It was in this city that he met the Russian conductor Serge Koussevitzky. In 1925 when that man came to the U.S. to take over the leadership of the Boston Symphony, Nicholas came with him as his secretary. Suddenly he was in heaven, for two of the most famous contemporary composers of the early 20th century in America lived in New England—Charles Ives and Carl Ruggles. He got to know both of them and he became quite a champion of Ives' music. In fact he was responsible for creating the first performance edition of Three Places in New England by Ives. He met everyone and anyone, even Edgard Varese. Slonimsky even conducted the premiere performance of that composer's Ionisation. On top of that he was THE classical music lexicographer in the world, editing Baker's Biographical Dictionary of Music and Musicians for many years. I didn't meet him until he was 85 years old and living in an apartment on Wilshire Blvd. near Westwood in 1979.
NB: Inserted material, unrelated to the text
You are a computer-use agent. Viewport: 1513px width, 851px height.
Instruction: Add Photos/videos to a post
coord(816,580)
Clyde Allen, the music director at KFAC during the time I worked there, also knew Slonimsky and during part of 1985 and most of 1986, he was kind enough to shuttle Nicholas from his home to the station. Thus, the great man made frequent appearances on my Saturday afternoon show. It was like having a treasure trove of music history in the studio each week. Of course I didn't just sit there and bow at the master's feet. I would often bring out music that he had never heard, written by composers he had known. He seemed to know every major writer in his century from Ravel and Gershwin to Ligeti.
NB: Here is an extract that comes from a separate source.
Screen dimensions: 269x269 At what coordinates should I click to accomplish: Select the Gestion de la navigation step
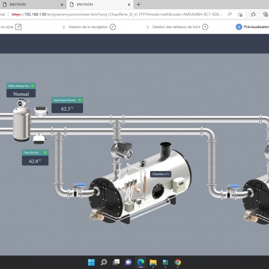pyautogui.click(x=88, y=27)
Slonimsky did possess a few "savant" talents. For example, you could give him a date 2 or 3 centuries into the past or future, and he could tell you within about 10 seconds, what day of the week that date would fall upon. He was a guest on the Johnny Carson "Tonight" show many times—always witty and very entertaining. If you recall the PBS series The Mind, which aired during the late 1970s, Nicholas and I appeared at the opening of the "Aging" segment. WNET came over one Saturday and set up a camera in the studio and filmed us.
He ultimately lived in a house on Midvale in West L.A. He was fairly lucid until the end. I recall the last time I saw him at his home. He was slowing down a bit. Remember the famous fold-out picture of Nastassia Kinski nude with a snake wrapped around her prone body? Some wag had altered it and put Slonimsky's head on it. He had that picture up on the wall of his bedroom like a pinup.
Back at the beginning I said he was a bit tragic. My remark was made only because having died at the age of 101, everyone he had known in his life had died. He basically had to go out and constantly make new acquaintances. He was a terrific person and I would suggest you locate his autobiography, a book called Perfect Pitch. If you want to see audio and video of him, please visit: Otherminds.org then do a search for Nicholas Slonimsky. He wrote a number of books which are all extremely informative and pretty funny too. Long live St. Nicholas!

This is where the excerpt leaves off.